------ Dataset excerpts
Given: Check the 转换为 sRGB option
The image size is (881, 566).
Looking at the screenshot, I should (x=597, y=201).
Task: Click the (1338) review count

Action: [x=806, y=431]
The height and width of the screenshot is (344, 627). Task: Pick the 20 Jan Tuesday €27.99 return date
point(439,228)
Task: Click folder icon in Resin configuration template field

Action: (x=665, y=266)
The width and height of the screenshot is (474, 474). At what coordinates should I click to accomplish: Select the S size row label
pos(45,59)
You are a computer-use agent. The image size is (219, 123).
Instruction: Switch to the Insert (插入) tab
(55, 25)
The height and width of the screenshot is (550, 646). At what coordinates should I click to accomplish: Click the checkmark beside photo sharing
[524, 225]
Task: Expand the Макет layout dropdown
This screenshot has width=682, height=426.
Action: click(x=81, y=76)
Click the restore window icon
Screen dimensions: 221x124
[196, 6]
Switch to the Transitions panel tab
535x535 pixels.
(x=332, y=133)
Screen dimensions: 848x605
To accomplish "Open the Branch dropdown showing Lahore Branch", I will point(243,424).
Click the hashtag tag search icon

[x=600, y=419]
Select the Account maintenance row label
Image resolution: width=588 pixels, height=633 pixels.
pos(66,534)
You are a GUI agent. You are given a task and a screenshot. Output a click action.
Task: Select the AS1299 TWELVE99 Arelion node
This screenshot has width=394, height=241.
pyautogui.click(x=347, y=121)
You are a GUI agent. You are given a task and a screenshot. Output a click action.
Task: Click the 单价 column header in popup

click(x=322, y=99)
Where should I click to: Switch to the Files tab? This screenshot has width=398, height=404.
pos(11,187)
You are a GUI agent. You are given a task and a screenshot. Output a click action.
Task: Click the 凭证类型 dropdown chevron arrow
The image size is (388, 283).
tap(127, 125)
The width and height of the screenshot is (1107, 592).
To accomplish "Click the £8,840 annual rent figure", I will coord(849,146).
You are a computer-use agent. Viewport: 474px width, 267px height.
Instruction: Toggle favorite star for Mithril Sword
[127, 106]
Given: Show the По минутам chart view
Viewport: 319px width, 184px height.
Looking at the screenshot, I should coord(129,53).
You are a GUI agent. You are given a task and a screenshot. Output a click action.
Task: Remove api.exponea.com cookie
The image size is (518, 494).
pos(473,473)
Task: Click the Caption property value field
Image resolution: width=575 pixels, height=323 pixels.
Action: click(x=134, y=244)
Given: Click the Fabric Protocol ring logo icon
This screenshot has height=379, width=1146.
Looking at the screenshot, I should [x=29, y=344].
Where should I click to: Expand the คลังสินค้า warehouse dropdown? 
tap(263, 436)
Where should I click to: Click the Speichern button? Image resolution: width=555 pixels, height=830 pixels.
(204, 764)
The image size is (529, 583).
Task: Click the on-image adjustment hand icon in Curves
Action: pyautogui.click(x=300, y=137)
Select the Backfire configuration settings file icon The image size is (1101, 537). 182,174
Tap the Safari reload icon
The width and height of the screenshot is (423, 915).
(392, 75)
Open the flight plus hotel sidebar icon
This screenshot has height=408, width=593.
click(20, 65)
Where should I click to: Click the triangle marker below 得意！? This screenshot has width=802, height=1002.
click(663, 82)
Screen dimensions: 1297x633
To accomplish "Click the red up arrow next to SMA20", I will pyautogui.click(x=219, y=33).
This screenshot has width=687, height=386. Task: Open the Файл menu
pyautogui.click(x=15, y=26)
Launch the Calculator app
------------
Return word for word the lines above from the line with "The height and width of the screenshot is (344, 627)." to the line with "Screen dimensions: 848x605", including both and leaving out all others.

The height and width of the screenshot is (344, 627). Task: Pick the 20 Jan Tuesday €27.99 return date
point(439,228)
Task: Click folder icon in Resin configuration template field

Action: (x=665, y=266)
The width and height of the screenshot is (474, 474). At what coordinates should I click to accomplish: Select the S size row label
pos(45,59)
You are a computer-use agent. The image size is (219, 123).
Instruction: Switch to the Insert (插入) tab
(55, 25)
The height and width of the screenshot is (550, 646). At what coordinates should I click to accomplish: Click the checkmark beside photo sharing
[524, 225]
Task: Expand the Макет layout dropdown
This screenshot has width=682, height=426.
Action: click(x=81, y=76)
Click the restore window icon
Screen dimensions: 221x124
[196, 6]
Switch to the Transitions panel tab
535x535 pixels.
(x=332, y=133)
Screen dimensions: 848x605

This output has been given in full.